** Start of GIVEN RECORDS **

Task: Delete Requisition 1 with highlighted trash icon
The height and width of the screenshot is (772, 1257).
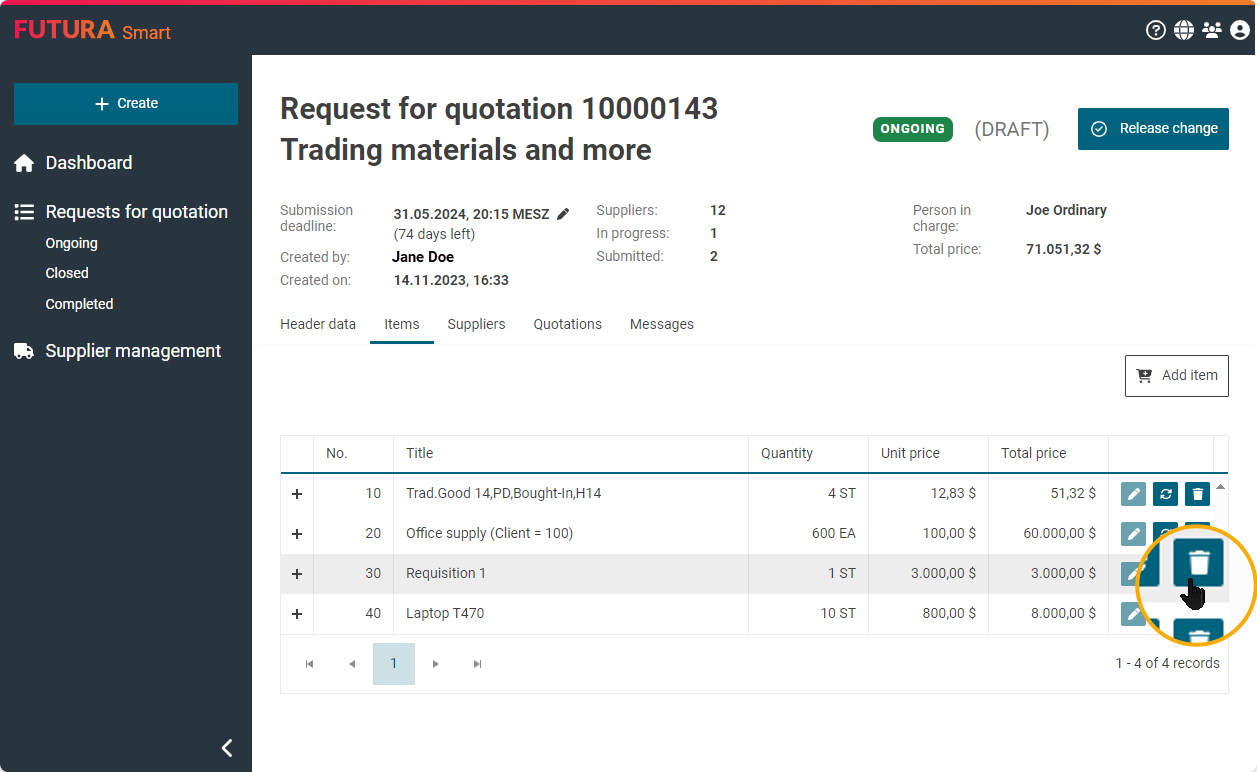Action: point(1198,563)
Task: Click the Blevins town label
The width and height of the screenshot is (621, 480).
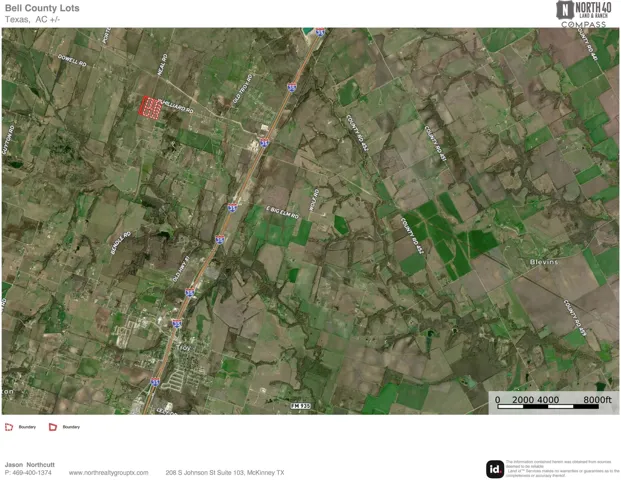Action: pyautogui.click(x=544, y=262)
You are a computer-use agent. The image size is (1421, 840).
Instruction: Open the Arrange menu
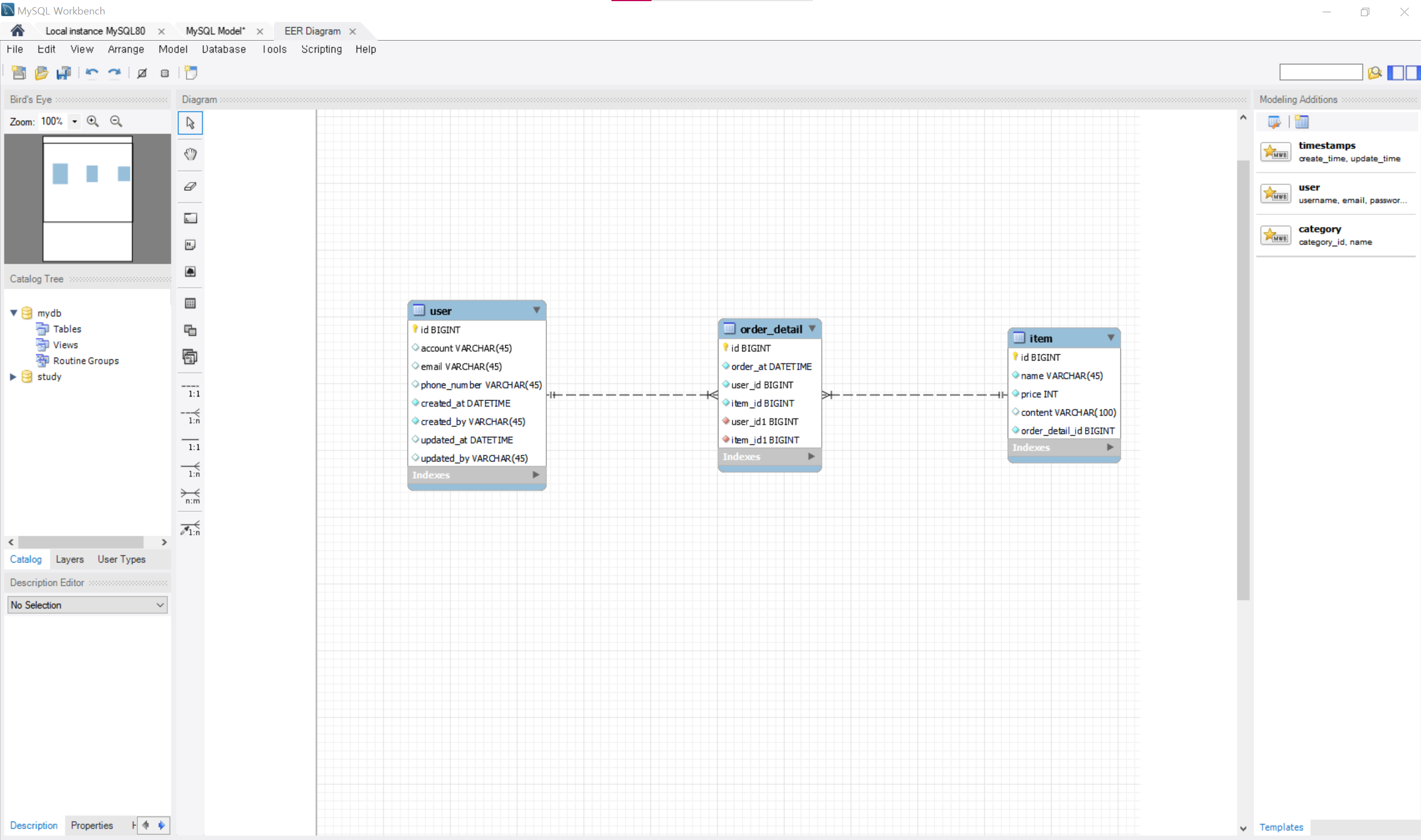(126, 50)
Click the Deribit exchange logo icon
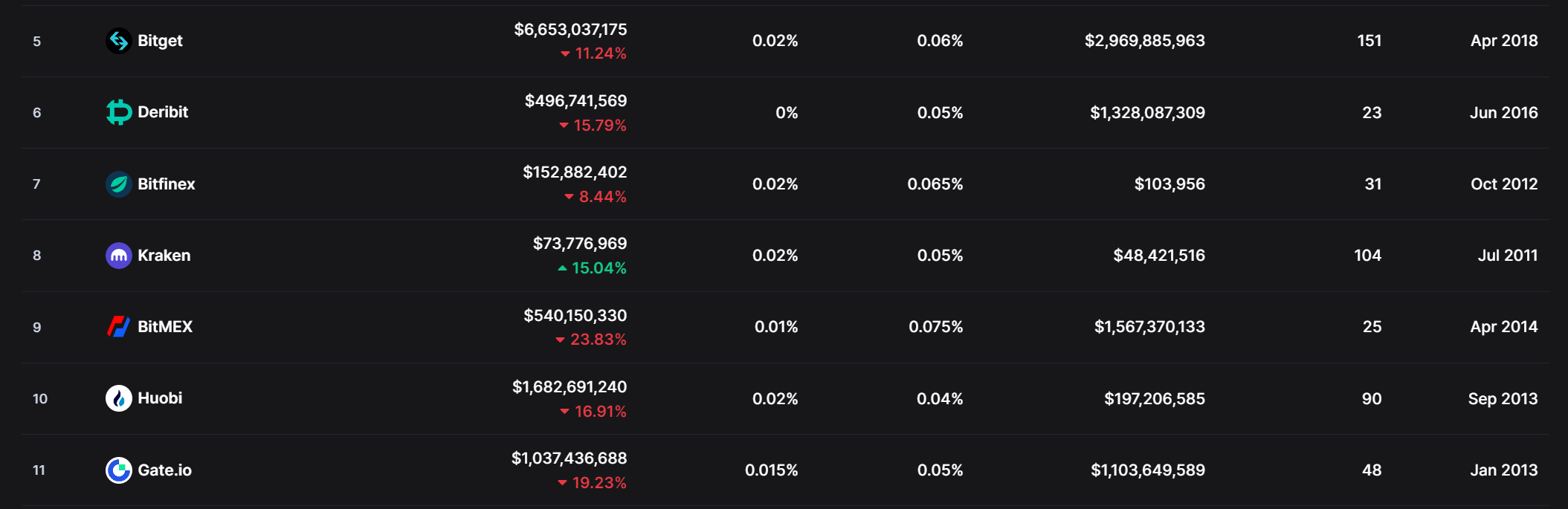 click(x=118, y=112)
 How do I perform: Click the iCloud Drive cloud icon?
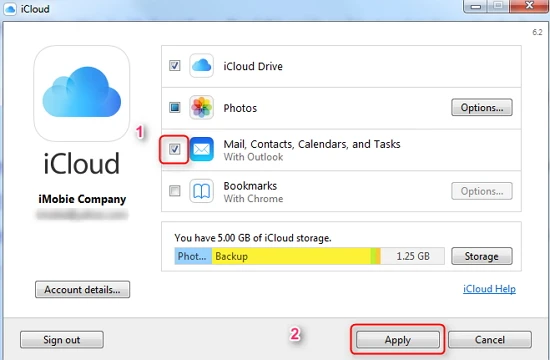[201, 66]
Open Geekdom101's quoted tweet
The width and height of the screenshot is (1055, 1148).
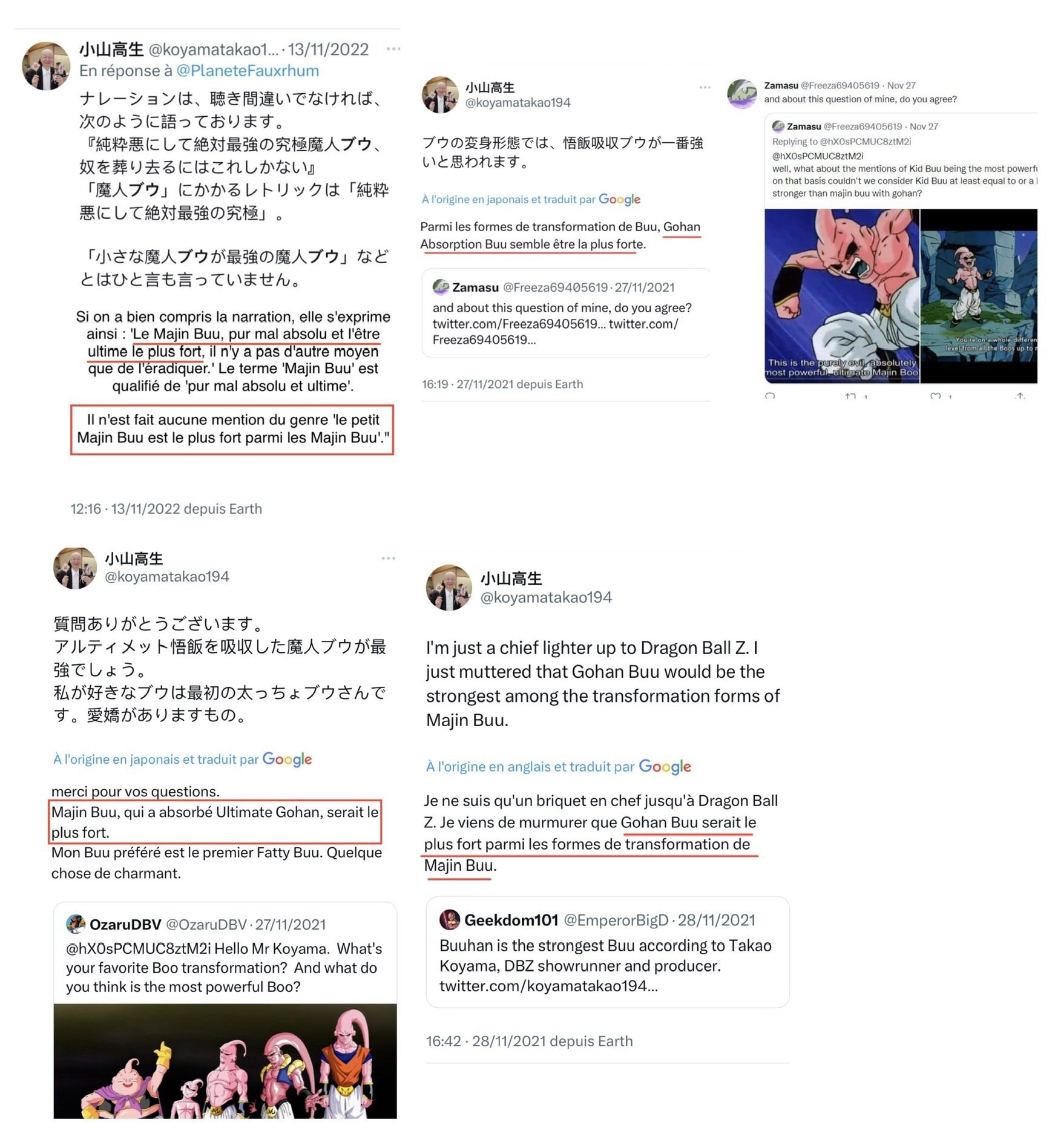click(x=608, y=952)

** End of GIVEN RECORDS **

GIVEN REQUEST:
Return every line of the material above verbatim, leaving out the pictures.

TASK OUTPUT:
Task: Delete Requisition 1 with highlighted trash icon
The height and width of the screenshot is (772, 1257).
Action: point(1198,563)
Task: Click the Blevins town label
The width and height of the screenshot is (621, 480).
Action: pyautogui.click(x=544, y=262)
You are a computer-use agent. The image size is (1421, 840).
Instruction: Open the Arrange menu
(126, 50)
Click the Deribit exchange logo icon
 click(x=118, y=112)
 How do I perform: Click the iCloud Drive cloud icon?
[201, 66]
Open Geekdom101's quoted tweet
The width and height of the screenshot is (1055, 1148).
click(x=608, y=952)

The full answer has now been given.